On Thu, 2007-11-08 at 10:19 +0200, sigalit mangut-leiba
wrote:> hello,
> I have a problem in how to generate data in a simulation study.
> I have a logistic model to evaluate p by 3 covariates.
> I need to generate 4 variables: the binary outcome Y and 3 covariates:
> gender (binary) and aps and tiss (continuous variables).

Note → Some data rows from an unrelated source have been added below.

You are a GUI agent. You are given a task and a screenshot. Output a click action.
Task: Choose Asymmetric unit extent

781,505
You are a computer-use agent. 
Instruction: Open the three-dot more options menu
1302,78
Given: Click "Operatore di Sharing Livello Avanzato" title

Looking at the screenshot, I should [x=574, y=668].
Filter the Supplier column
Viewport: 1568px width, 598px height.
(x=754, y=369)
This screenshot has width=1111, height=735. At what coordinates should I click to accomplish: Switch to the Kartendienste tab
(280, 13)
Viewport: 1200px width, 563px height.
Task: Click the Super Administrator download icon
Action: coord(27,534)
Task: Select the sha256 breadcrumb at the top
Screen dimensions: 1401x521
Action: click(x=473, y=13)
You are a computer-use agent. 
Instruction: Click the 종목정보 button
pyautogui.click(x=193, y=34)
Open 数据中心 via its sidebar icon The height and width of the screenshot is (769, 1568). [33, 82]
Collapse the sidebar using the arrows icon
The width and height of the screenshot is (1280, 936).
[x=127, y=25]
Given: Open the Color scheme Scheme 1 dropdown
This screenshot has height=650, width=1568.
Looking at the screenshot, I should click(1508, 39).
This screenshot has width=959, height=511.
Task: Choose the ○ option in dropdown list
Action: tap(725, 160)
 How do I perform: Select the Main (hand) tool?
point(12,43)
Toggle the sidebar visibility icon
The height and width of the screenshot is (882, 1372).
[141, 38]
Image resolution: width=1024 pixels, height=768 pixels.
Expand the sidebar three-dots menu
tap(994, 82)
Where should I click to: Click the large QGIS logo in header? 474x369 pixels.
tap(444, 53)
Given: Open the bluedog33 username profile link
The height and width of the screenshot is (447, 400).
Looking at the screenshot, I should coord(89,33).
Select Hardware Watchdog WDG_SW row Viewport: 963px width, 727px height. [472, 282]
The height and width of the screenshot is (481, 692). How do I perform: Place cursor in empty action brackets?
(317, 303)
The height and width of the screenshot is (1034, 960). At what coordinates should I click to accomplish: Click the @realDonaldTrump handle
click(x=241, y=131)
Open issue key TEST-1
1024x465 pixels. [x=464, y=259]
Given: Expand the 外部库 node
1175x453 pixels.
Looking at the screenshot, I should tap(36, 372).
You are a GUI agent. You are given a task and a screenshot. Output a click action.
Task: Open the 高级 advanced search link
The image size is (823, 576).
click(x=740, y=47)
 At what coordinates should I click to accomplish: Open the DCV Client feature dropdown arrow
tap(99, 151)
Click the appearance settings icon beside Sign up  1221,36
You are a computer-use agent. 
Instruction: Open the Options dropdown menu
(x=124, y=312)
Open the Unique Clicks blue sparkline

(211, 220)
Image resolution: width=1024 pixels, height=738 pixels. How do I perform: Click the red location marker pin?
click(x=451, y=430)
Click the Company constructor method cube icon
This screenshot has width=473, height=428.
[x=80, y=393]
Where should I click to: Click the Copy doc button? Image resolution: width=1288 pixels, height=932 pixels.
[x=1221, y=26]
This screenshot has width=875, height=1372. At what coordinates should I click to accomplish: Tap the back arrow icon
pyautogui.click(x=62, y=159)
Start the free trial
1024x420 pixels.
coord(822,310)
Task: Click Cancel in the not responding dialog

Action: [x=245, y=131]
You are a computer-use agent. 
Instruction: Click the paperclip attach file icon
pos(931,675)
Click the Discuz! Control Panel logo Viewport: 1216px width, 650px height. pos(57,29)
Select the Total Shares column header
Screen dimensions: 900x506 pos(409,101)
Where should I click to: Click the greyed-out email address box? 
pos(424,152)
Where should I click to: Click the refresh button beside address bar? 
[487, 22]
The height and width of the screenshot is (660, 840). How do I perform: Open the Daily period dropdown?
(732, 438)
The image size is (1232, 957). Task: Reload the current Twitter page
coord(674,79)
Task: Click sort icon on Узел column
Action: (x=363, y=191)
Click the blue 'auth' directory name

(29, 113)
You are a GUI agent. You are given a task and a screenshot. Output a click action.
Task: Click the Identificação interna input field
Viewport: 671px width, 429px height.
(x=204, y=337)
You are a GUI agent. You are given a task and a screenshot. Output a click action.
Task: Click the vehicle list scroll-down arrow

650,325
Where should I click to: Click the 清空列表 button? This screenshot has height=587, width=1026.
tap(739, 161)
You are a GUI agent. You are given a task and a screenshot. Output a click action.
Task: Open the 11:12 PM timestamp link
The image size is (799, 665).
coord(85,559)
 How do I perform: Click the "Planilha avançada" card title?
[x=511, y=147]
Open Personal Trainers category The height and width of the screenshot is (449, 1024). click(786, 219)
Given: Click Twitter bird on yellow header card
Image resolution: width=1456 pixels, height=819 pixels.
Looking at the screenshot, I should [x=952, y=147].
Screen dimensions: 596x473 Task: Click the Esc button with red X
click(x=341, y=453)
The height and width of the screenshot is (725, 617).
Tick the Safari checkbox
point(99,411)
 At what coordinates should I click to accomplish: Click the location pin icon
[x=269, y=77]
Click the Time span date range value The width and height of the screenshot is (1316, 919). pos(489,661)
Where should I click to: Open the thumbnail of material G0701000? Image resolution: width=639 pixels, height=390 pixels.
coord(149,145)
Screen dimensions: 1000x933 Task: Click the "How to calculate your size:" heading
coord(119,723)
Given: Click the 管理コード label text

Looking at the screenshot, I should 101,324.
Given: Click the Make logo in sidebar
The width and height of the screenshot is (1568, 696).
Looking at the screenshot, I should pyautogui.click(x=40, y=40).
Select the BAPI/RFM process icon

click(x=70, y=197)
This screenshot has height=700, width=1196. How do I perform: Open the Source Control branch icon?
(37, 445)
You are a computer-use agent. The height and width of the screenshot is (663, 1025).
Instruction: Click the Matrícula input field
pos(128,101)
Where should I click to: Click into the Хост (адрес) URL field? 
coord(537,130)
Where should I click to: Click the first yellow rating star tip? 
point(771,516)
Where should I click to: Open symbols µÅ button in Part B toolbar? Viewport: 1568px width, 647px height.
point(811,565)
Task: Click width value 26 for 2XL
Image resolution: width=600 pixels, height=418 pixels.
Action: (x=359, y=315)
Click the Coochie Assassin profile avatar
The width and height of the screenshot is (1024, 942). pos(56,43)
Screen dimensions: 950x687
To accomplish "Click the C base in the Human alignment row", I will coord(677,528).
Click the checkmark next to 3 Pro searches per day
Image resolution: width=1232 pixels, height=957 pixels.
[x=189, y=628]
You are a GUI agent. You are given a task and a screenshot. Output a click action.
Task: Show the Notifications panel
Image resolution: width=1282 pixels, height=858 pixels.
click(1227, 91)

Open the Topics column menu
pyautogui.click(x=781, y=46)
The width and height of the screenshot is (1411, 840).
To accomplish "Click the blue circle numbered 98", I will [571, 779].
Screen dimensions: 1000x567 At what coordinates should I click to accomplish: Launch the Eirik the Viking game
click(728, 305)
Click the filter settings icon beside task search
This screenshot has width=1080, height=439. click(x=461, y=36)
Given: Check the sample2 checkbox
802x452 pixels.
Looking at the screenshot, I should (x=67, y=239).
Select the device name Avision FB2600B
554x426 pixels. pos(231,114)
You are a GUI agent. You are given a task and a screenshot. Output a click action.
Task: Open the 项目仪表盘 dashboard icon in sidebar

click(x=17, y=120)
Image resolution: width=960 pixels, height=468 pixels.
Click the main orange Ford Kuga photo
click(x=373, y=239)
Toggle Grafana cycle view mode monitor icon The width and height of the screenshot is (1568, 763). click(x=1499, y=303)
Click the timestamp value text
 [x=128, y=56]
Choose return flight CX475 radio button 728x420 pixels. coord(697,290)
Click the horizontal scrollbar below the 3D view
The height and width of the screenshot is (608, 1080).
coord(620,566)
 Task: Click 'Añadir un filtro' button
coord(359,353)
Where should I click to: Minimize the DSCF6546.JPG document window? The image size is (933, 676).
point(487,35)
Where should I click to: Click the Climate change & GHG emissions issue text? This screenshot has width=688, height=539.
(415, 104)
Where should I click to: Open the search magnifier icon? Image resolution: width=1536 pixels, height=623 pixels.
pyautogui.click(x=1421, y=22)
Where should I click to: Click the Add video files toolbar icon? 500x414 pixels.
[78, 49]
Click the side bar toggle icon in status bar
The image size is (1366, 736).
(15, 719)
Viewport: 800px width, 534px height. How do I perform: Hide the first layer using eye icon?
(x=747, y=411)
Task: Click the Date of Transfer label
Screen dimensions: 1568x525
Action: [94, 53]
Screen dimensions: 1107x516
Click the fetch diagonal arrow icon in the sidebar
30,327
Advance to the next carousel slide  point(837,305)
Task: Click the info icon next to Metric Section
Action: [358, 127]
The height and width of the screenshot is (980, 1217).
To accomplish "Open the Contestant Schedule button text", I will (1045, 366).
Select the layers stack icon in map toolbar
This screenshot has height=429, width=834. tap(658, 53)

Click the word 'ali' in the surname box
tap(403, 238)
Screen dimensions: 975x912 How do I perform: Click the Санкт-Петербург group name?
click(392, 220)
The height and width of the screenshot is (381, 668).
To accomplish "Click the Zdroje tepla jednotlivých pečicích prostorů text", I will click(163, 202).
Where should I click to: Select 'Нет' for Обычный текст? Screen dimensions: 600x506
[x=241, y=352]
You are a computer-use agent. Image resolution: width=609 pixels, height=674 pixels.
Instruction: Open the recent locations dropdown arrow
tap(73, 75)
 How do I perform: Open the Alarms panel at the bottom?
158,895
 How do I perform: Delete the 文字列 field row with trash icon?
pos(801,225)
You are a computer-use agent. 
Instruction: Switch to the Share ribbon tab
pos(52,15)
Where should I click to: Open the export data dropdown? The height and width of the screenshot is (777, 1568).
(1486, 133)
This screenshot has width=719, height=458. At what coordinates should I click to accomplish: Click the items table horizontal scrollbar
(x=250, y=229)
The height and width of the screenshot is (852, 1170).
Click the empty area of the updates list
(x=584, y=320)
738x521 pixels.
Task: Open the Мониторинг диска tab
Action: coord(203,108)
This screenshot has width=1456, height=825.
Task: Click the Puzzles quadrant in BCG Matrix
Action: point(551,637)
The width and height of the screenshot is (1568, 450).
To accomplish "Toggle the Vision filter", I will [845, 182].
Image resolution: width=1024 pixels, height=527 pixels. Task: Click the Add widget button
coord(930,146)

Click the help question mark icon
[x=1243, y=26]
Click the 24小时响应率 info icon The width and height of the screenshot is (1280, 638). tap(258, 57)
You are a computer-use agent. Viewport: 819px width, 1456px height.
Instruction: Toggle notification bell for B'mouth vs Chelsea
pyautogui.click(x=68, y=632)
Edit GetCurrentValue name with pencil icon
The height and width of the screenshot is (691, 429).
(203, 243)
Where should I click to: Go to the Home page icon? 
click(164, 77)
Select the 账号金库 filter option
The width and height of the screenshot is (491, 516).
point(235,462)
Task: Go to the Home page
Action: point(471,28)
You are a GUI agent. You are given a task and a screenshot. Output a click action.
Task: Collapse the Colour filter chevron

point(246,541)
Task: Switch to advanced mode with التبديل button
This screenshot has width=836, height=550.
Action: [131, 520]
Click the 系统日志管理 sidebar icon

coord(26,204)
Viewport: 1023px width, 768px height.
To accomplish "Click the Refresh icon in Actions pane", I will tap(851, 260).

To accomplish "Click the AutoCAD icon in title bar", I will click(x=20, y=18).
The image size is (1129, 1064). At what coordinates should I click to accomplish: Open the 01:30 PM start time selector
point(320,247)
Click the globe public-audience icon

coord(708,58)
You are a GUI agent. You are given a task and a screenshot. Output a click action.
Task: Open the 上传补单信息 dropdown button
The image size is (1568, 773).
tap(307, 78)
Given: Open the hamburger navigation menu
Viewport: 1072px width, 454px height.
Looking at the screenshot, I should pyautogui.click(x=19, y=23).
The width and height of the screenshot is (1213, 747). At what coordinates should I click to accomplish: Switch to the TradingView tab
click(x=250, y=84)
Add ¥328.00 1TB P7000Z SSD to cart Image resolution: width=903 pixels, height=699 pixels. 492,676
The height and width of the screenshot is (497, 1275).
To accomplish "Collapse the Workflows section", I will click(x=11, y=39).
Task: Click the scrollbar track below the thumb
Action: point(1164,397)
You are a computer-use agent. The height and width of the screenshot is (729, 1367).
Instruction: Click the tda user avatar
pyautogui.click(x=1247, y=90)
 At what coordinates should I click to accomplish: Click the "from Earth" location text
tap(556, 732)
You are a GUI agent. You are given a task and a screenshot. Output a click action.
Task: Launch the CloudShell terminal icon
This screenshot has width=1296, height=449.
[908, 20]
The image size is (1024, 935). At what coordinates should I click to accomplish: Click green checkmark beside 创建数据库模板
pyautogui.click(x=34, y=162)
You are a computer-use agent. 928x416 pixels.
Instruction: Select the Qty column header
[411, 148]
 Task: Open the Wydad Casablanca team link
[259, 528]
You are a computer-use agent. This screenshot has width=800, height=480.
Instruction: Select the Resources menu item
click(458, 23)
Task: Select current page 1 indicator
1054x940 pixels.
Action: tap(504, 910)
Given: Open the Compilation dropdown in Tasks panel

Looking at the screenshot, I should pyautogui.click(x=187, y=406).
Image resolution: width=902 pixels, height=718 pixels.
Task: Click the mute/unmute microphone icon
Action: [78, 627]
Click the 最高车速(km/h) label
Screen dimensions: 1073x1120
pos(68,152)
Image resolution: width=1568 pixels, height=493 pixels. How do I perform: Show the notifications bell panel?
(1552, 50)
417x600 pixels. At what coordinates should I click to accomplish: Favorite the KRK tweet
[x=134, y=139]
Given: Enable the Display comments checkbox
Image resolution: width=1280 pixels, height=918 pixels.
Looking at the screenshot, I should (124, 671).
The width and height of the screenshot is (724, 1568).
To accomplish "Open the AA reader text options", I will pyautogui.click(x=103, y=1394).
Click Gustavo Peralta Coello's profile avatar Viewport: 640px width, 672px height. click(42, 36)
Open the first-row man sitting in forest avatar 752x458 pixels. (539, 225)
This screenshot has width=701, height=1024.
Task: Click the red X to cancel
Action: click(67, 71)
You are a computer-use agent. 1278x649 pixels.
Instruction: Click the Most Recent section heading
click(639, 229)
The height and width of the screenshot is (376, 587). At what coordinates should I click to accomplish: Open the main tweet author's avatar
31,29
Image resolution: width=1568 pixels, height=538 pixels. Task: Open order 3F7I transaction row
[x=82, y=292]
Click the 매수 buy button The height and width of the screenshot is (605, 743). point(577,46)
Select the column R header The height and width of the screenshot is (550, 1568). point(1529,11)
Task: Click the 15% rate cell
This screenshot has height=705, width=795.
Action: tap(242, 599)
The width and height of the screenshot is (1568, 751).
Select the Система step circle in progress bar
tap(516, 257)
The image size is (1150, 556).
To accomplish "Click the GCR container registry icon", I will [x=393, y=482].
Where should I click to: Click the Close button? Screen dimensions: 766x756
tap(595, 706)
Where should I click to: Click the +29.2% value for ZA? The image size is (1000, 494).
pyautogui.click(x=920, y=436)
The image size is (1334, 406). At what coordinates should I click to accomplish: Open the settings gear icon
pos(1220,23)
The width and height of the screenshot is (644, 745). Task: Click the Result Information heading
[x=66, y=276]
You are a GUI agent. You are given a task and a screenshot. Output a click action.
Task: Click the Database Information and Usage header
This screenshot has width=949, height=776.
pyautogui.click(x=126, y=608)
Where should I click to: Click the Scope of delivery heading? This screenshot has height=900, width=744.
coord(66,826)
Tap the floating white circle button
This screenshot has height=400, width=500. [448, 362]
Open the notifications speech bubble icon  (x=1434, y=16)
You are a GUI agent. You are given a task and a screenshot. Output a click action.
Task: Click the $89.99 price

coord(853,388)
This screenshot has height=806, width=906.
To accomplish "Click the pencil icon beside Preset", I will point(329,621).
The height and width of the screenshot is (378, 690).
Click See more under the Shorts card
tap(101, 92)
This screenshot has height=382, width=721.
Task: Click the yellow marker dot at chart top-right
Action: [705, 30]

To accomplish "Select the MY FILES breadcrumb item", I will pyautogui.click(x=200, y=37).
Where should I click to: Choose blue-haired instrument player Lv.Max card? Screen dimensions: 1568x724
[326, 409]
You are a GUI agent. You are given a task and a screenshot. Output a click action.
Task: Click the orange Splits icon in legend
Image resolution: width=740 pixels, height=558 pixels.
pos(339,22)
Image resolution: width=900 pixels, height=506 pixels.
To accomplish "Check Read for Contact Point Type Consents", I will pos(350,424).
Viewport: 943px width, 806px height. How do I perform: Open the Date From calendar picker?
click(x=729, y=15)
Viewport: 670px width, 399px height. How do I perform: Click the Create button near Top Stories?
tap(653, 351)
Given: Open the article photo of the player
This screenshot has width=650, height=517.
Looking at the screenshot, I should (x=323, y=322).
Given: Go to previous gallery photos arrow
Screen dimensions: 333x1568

> I have the logistic model which is the expected model:
> log(p(y=1)/(1-p(y=1))=-1.659-0.05*sex+0.063*aps+0.04*tiss0)
>
> I generate the outcome y like this:
>
> for (i in 1:500){
>
> z1[i] <- rbinom(1, 1, .6)
>
> x1[i] <- rbinom(1, 1, .95)
>
> y1[i] <- z1[i]*x1[i]
>
> }
>
> my question is : how to generate the covariates aps, which can get values
> between 2-37, and tiss, which can get values between 9-36.
>
> I want at the and to get similar results as the expected model.
>
> Thank you,
>
> Sigalit.
Hi,
If aps and tiss haven't any kind of distribution is very simple.
aps<-runif(500,2,37) #uniform with 2 and 37
tiss<-runif(500,9,36)
sex<-rbinom(500,1,.51) #binomial with p(sucess)=.51
# now your calculation if a error ~n(0,1.2^2)
logit<--1.659-0.05*sex+0.063*aps+0.04*tiss+rnorm(500,mean=0,sd=1.2)
# converter logit to probability
p<-exp(logit)/(1+exp(logit)
--
Bernardo Rangel Tura, M.D,Ph.D
National Institute of Cardiology
Brazil